Il progetto di fattibilità c'è e tutti gli agricoltori sono convolti con l'enologia a fare da filo conduttore: non vediamo l'ora di percorrerla

Le Cinque Terre da scoprire percorrendo una nuova Strada del vino. L’obiettivo è di quelli importanti e l’auspicio che si concretizzi nel minor tempo possibile: la Liguria cambia il passo nell’ospitalità e lo fa con un progetto che vuole mettere insieme tutte le produttività agricole in un filo rosso, come un ottimo calice, che va da Riomaggiore a Monterosso.

E proprio l’enologia è quel che unisce attraverso il racconto e la scoperta. Il brand è stato presentato. Poi sarà la volta del sito internet, delle mappe e della cartellonistica. Insomma una nuova meta da mettere tra quelle da non perdere.

Tutti insieme per un progetto ambizioso e meraviglioso: non vediamo l’ora di percorrere la Strada del vino delle Cinque Terre

Quello delle Strade del vino è un tema molto dibattuto. Tante ne sono nate e poche se ne sono concretizzate in modo effettivo. In Liguria le idee le hanno chiarissime e in quel lembo di terra magica che è le Cinque Terre avere una strada del vino sarebbe davvero un sogno che si avvera perché qui la viticoltura è di quelle eroiche con scenari unici e imperdibili da regalarci (oltre ovviamente ai sapori).

Il progetto di fattibilità è stato presentato e vede insieme le associazioni dei viticoltori delle Cinque Terre, il Consorzio dello Sciacchetrà, la Cooperativa agricola Cinque Terre, l’associazione agricoltori di Monterosso, l’associazione viticoltori di Riomaggiore e l’associazione agricoltori di Vernazza. Insomma ci sono praticamente tutti.

L’associazione “Strada dei vini delle Cinque Terre” si è costituita e gli obiettivi che ha sono chiari: promuovere l’identità del territorio a 360 gradi ovvero dal punto di vista storico, culturale, ambientale, economico e sociale. Tutti concetti esplicati nello statuto.

 

La viticoltura eroica di un luogo difficile raccontato da Plinio per vini unici decantati da Petrarca e Boccaccio

Terrazzamenti magici, fatica vera: la viticoltura nelle Cinque Terre affonda le radici nell’età del Bronzo. E’ nel IV millennio avanti Cristo che la vite avrebbe fatto la sua comparsa ed è (come spesso accade) Plinio a parlarne nella sua Storia Naturale quando parla della provincia Narbonese. Terra ligure dove, scrive, “è considerato un errore piantare le viti contro tramontana, ma allo stesso tempo è considerato buon metodo ricevere questo vento di traverso. Infatti esso tempera in quei luoghi la calura estiva, anche se soffia per lo più con tale violenza da scoperchiare i tetti delle case”.

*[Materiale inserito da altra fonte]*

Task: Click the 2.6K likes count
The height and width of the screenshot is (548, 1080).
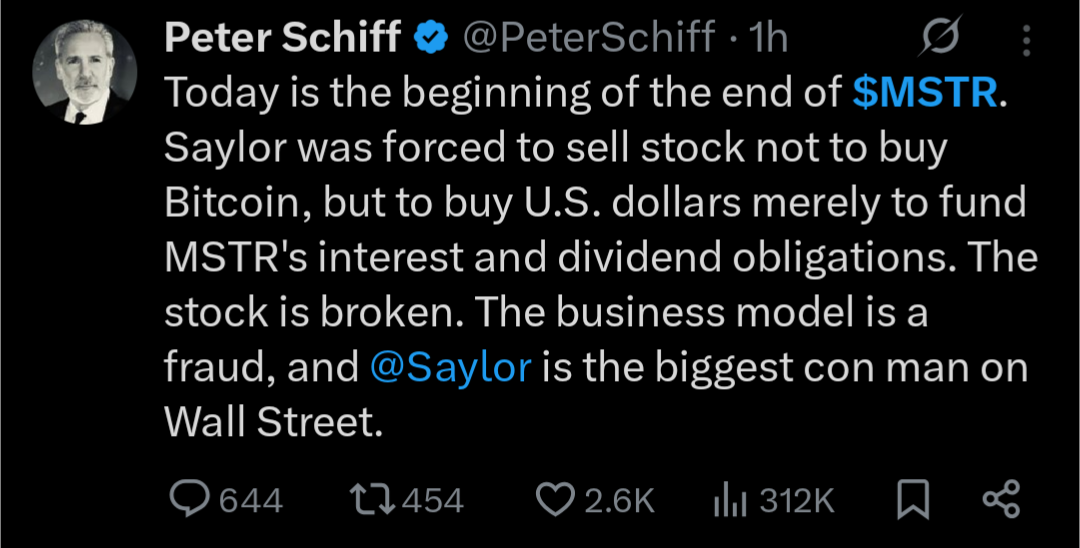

Ed è proprio così questo lembo di terra dove ora attendiamo tutti di percorrere un’unica e magica Strada del vino. Un ambiente apparentemente ostile perché vi crescano le viti, visti i tanti venti e la poca acqua. Ma l’uomo ha saputo far suo questo incredibile paesaggio coltivando le viti “sdraiate” e cioè a non più di un metro di altezza e con quei mitici muretti a secco che le proteggono facendo maturare l’uva.

Oggi la tecnologia aiuta, ma un tempo la vendemmia si faceva esclusivamente in ginocchio per poi salire su le uve raccolte nei cesti risalendo migliaia di scalini. Ora ci sono i trenini, ma il fascino resta immutato. Persino Boccaccio e Petrarca conoscevano i vini di questa terra magica, il primo nel parla nel Decamerone quando scrive del bandito Ghino di Tacco che fece bere ad un suo prigioniero un calice di Vernaccia di Corniglia. Petrarca, invece, loda il Monterosso nel poema Africa: “Da qui vigneti illuminati dall’occhio benevolo del sole e dilettissimi a Bacco si affaccino su Monte Rosso e sui gioghi di Corniglia, ovunque celebrati per il loro dolce vino”.